Lando Norris jokes about wanting ‘funny’ blue flags for Max Verstappen in Monaco

McLaren driver Lando Norris speaking with Max Verstappen and a smiling Carlos Sainz. Monaco May 2022
As McLaren set the timing screens alight in Monaco’s wet-weather running, Lando Norris joked about how “funny” it would have been if runaway victor Max Verstappen saw the blue flags, “because he would have hated it”.
McLaren’s pace in the dry was nothing to write home about, but then the threat of rain came into play, several teams, including McLaren, monitoring pockets of rain in the area.
When it arrived it was the area around Mirabeau which saw the biggest initial impacts, the rain later intensifying and spreading to the rest of the track, prompting a swap to intermediate tyres, with some going for the wets.
And as the rain eased off for the closing laps, it was not Verstappen far up the road in P1 who was setting the ultimate pace, it was in fact McLaren, Norris hunting down and passing AlphaTauri’s Yuki Tsunoda for P9.
How sweet it would have been then, says Norris, if amidst all of this Verstappen was shown the blue flags to let a faster Norris unlap himself.

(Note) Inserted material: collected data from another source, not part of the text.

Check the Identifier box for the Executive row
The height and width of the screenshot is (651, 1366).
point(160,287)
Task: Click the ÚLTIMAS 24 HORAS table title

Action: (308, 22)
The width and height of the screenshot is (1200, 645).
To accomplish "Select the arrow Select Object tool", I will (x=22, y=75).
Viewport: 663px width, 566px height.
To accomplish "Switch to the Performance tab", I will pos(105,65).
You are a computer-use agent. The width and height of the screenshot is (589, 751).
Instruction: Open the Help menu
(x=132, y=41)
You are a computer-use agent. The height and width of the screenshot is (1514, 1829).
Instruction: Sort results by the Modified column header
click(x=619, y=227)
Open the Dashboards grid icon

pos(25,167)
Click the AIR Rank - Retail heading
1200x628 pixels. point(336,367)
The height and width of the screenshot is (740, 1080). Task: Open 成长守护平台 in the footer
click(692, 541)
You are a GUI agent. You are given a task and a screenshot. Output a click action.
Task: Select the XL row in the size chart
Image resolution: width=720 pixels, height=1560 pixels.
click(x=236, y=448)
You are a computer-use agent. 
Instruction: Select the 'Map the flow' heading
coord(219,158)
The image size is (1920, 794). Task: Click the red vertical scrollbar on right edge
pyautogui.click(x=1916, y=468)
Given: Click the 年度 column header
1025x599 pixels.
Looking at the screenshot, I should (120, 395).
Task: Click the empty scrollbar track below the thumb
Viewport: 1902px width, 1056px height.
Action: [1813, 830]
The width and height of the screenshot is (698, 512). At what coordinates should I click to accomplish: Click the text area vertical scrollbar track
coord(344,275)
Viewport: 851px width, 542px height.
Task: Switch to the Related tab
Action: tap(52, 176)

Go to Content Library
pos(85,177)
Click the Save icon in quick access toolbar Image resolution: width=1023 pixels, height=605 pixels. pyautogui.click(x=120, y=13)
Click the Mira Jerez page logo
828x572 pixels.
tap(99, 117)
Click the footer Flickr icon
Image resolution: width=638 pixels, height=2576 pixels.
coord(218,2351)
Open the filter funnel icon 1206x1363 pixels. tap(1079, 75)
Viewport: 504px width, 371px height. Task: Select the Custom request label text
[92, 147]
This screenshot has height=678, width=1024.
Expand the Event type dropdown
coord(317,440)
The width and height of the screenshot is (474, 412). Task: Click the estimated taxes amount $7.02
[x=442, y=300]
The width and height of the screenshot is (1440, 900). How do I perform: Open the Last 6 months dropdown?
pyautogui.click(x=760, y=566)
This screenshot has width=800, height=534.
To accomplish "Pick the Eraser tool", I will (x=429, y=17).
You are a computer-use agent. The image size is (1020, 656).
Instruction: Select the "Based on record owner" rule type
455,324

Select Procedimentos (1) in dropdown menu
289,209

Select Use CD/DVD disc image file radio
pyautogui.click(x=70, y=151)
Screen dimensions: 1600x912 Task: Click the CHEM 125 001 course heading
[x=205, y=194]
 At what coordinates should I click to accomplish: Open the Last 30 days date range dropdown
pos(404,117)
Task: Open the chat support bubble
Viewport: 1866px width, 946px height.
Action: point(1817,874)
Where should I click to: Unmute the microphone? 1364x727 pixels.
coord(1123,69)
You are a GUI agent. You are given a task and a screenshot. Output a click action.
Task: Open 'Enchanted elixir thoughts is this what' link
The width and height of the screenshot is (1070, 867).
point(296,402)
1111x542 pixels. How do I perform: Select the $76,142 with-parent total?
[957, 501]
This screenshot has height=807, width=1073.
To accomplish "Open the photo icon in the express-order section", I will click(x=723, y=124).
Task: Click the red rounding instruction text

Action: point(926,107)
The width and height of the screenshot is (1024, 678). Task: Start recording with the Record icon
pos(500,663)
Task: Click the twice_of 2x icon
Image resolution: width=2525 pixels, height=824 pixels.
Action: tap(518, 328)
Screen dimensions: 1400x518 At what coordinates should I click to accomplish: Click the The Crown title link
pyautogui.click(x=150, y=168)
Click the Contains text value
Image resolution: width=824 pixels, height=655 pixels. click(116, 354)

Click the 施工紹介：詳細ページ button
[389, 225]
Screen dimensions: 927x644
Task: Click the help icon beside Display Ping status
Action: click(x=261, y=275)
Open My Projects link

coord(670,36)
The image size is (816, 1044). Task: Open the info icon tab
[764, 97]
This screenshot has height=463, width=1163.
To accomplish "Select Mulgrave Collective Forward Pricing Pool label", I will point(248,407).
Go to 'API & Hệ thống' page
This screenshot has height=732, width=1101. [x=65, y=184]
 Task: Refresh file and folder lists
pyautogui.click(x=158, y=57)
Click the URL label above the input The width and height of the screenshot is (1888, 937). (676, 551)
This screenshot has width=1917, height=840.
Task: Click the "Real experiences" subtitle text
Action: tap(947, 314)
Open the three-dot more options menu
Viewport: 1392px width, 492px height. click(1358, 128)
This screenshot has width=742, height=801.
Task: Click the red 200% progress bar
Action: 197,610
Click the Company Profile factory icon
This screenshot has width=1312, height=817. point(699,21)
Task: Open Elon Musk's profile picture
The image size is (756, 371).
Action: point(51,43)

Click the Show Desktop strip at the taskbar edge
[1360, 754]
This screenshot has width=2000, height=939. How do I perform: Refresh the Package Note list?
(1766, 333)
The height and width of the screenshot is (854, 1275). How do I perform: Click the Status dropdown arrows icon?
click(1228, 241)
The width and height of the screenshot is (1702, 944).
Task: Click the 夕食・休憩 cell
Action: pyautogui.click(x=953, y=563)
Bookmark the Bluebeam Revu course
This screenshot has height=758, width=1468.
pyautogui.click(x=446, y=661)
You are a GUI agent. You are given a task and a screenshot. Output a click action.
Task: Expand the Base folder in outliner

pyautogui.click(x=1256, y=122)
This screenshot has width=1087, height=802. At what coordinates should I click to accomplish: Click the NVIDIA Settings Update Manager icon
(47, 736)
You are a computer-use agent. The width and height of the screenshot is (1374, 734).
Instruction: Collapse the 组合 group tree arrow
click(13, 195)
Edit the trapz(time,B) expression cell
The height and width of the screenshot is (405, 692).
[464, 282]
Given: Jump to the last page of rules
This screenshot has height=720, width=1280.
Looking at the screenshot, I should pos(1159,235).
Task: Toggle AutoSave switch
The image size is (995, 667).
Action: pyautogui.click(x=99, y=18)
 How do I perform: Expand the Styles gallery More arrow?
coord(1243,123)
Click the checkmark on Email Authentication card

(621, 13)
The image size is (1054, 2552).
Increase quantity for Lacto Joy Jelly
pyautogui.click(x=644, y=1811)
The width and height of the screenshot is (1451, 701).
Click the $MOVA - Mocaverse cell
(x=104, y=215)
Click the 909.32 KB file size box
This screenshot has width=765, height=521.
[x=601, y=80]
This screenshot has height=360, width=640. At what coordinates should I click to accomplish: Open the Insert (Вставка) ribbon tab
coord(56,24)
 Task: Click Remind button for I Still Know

When pointed out by Sky F1 that he had great pace towards the end on the intermediate tyres, Norris replied: “In the end, yeah, the intermediate pace was probably…I don’t know how true it is, I’d say the quickest on track.
“Even quicker than Max, I wanted Max to get blue flags, probably the first time in his life he would have had blue flags, it would have been amazing.
“So I was really hoping to pass him just because he would have hated it and I would have loved it and it would have just been funny, but he was leading the Monaco Grand Prix, so I also didn’t really want to intrude too much.
“But the pace was actually very, very strong. Like I said, quickest on track in the end.”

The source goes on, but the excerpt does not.